**What the exercise asks**
Reproduce every line of the listing below without any changes.

(Dataset excerpt)
=====

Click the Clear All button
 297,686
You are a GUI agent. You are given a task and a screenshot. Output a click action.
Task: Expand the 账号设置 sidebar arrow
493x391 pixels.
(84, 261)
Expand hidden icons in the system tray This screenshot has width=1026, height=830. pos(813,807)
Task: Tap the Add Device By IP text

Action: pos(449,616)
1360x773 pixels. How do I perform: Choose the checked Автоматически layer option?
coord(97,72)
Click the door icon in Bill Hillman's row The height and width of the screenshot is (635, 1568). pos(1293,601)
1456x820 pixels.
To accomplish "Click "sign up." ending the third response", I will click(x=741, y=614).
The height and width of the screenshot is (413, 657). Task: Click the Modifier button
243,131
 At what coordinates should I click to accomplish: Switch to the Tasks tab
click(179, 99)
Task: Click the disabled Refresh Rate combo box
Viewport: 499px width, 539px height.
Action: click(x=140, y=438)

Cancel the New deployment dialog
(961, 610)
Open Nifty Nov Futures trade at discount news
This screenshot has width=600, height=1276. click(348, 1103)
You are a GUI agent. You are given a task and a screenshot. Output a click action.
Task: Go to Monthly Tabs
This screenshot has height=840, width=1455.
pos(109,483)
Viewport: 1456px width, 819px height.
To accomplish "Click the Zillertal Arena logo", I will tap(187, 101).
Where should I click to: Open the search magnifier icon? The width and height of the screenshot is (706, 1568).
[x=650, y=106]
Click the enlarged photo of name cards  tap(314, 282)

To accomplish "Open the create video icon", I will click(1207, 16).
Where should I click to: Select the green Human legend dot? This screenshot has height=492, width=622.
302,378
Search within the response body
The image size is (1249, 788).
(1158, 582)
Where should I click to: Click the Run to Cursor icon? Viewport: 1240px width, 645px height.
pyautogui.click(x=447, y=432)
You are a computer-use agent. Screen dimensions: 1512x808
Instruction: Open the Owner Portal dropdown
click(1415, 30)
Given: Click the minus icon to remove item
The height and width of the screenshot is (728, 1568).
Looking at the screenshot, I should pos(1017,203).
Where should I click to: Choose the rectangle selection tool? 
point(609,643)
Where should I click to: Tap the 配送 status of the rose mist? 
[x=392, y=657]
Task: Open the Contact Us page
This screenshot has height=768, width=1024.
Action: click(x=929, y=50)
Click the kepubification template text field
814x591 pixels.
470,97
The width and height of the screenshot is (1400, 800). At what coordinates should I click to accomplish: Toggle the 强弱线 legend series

=====

**Reply to the exercise**
Click the Clear All button
 297,686
You are a GUI agent. You are given a task and a screenshot. Output a click action.
Task: Expand the 账号设置 sidebar arrow
493x391 pixels.
(84, 261)
Expand hidden icons in the system tray This screenshot has width=1026, height=830. pos(813,807)
Task: Tap the Add Device By IP text

Action: pos(449,616)
1360x773 pixels. How do I perform: Choose the checked Автоматически layer option?
coord(97,72)
Click the door icon in Bill Hillman's row The height and width of the screenshot is (635, 1568). pos(1293,601)
1456x820 pixels.
To accomplish "Click "sign up." ending the third response", I will click(x=741, y=614).
The height and width of the screenshot is (413, 657). Task: Click the Modifier button
243,131
 At what coordinates should I click to accomplish: Switch to the Tasks tab
click(179, 99)
Task: Click the disabled Refresh Rate combo box
Viewport: 499px width, 539px height.
Action: click(x=140, y=438)

Cancel the New deployment dialog
(961, 610)
Open Nifty Nov Futures trade at discount news
This screenshot has width=600, height=1276. click(348, 1103)
You are a GUI agent. You are given a task and a screenshot. Output a click action.
Task: Go to Monthly Tabs
This screenshot has height=840, width=1455.
pos(109,483)
Viewport: 1456px width, 819px height.
To accomplish "Click the Zillertal Arena logo", I will tap(187, 101).
Where should I click to: Open the search magnifier icon? The width and height of the screenshot is (706, 1568).
[x=650, y=106]
Click the enlarged photo of name cards  tap(314, 282)

To accomplish "Open the create video icon", I will click(1207, 16).
Where should I click to: Select the green Human legend dot? This screenshot has height=492, width=622.
302,378
Search within the response body
The image size is (1249, 788).
(1158, 582)
Where should I click to: Click the Run to Cursor icon? Viewport: 1240px width, 645px height.
pyautogui.click(x=447, y=432)
You are a computer-use agent. Screen dimensions: 1512x808
Instruction: Open the Owner Portal dropdown
click(1415, 30)
Given: Click the minus icon to remove item
The height and width of the screenshot is (728, 1568).
Looking at the screenshot, I should pos(1017,203).
Where should I click to: Choose the rectangle selection tool? 
point(609,643)
Where should I click to: Tap the 配送 status of the rose mist? 
[x=392, y=657]
Task: Open the Contact Us page
This screenshot has height=768, width=1024.
Action: click(x=929, y=50)
Click the kepubification template text field
814x591 pixels.
470,97
The width and height of the screenshot is (1400, 800). At what coordinates should I click to accomplish: Toggle the 强弱线 legend series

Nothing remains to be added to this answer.